Are Superbowl ads worth the millions of dollars sponsors pay for them each year? Well, if you are an insurer tied to Medicare Advantage plans, the answer seems to be a resounding “Yes”!
Let me explain. Each year millions tune into the Superbowl – some for the football, some for the halftime show, but many for the commercials. There are whole shows leading up to the big game that highlights the memorable commercials from years past showing Clydesdale’s kicking extra points, supermodels drinking Pepsi, and frogs croaking out their love of beechwood-aged lager. And at $7 million for a 30-second national spot, sponsors are incentivized to make the most of their time in front of 115 million viewers.

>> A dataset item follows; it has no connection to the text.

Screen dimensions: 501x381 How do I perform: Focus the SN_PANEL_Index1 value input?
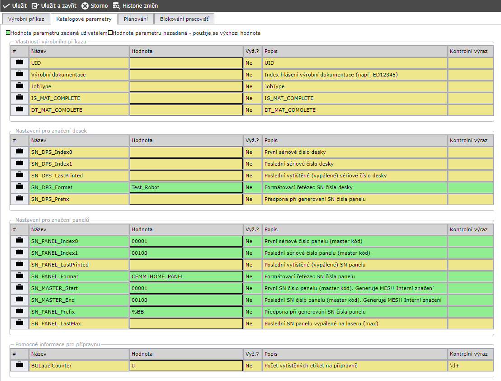pos(186,253)
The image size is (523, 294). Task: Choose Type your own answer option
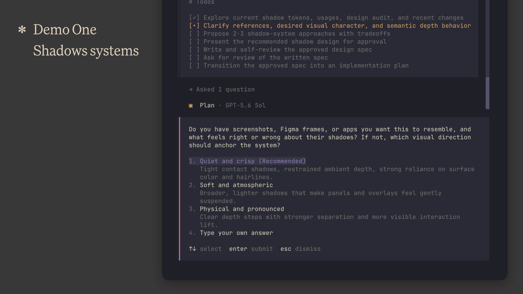(231, 233)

This year, sandwiched in between ads for beer and salty snacks, payers and groups lobbying against cuts to Medicare Advantage stated their case in select local markets. Why? Well, CMS and the Biden administration had announced changes to Medicare Advantage (MA) that would reduce payments by over $11 billion in 2024 alone, and result in just a 1% increase in baseline payments to MA plans. As a reaction to this, several groups including the Better Medicare Alliance (BMA), the American Action Network and America’s Health Insurance Plans (AHIP) went into full attack mode, launching lobbying efforts that included a Superbowl ad of seniors at their weekly bowling league stressing over the pending cuts to their Medicare. The ads were intended to apply pressure to Democrats defending key Senate seats in the nation’s capital, Arizona and Nevada.
The pressure seemed to work. Changes to coding and billing practices will now be phased in over a three-year period, delaying the full impact of payment cuts and giving MA payers more time to lobby further. In addition, the baseline payments were increased from 1% up to 3.2%. At a time when the gross margins for MA payers are significantly higher than for other lines of business, it appears that those margins are set to increase further. On the day after the announcement, payers that are heavy in the MA market saw their stock prices rise sharply. UnitedHealth Group, the largest Medicare Advantage provider, saw its stock soar 3.5 percent following Wednesday’s CMS announcement, while Humana’s stock rose 2.5 percent.
So is Medicare Advantage an advantage for Americans? Well, it depends on what perspective you take. For the Medicare beneficiary, it seems to be a win. Most plans are zero premium, they provide a wide variety of benefits not available in traditional Medicare, and out-of-pocket costs are capped. And if you are a payer in the MA space, it’s a big win given the profitability of these plans. But for the taxpayer and the future Medicare beneficiary, there are concerns. MA plans have an estimated 12% overhead vs. just 2% for traditional Medicare and reforms intended to create more appropriate spending are now delayed. And that is even more relevant as the Medicare hospital trust fund is predicted to be insolvent by 2031. New projections show that after 2031, the fund’s reserves will only have enough to pay 89% of total scheduled benefits. Congress will need to act to strengthen both Medicare and Social Security, and the most recent delay of changes seems to be a step further away from that goal.